Recipes provide directions – offering practical, hands-on advice – while also describing the results for those who may want to read and imagine, but not necessarily make, the recipes themselves. Exploring the White-Bread Challah recipe, directions tell readers to rely on their senses to determine if they prepared the dough correctly before baking. Phrases such as “foam slightly”, “easy to handle”, and “until dark golden brown” exist in key places throughout the recipe. The author of this challah recipe, Elaine Lindheim, intends to guide readers to the final product using these sensory-focused instructions. In explaining the “why” of the recipe, Elaine tells the story of her grandparents and their wooden mixing bowl that has moved from generation to generation.

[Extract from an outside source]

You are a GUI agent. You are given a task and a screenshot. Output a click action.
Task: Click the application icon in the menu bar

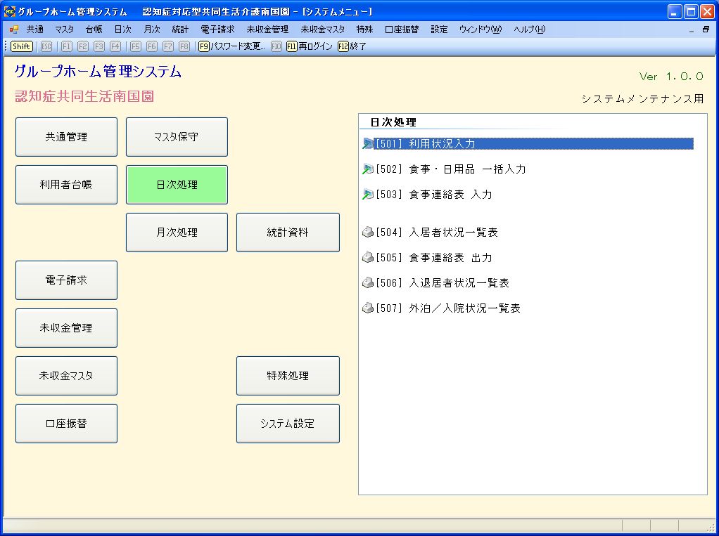14,30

Her grandparents were from Izmir, Turkey, but their descendants reside in California. Her family bakes the bread, in its various forms (crown or rectangular loaves), for various holidays such as Yom Kippur and Rosh Hashanah. Elaine incorporates religion, history, identity, and family into the foundation of this recipe. In sharing this recipe, she is paying homage to her Sephardic community at her temple, her mother, her mother’s mother and other ancestors, and her daughter. Furthermore, her culturally-based dish binds her to other Sephardic Jews, creating a group solidarity that expands beyond neighborhood boundaries

Conclusion

    In short, community cookbooks are more than a group project. They reflect a long history of togetherness to better the lives of community members. They use food to bind people together.
 

Works Cited

Ferguson, Kennan. Cookbook Politics. Philadelphia: University of Pennsylvania Press, 2021. 
Ferguson, Kennan. “Intensifying Taste, Intensifying Identity: Collectivity through Community Cookbooks,” Signs, 37:3 (2012), pp. 695-717.
Krishna, Priya. "A Community Cookbook Comeback," The New York Times, April 29, 2020.
Mastrangelo, Lisa.  “Community Cookbooks: Sponsors of Literacy and Community Identity,” Community Literacy Journal, 10:1 (2015), pp. 73–86.
Nussel, Jill. "Heating Up the Sources: Using Community Cookbooks in Historical Inquiry," History Compass, 4:5 (2006), pp. 956-961.
Sephardic Temple Or Chadash Sisterhood, Sephardic Heritage Cookbook. South Carolina: CreateSpace Independent Publishing Platform, 2016.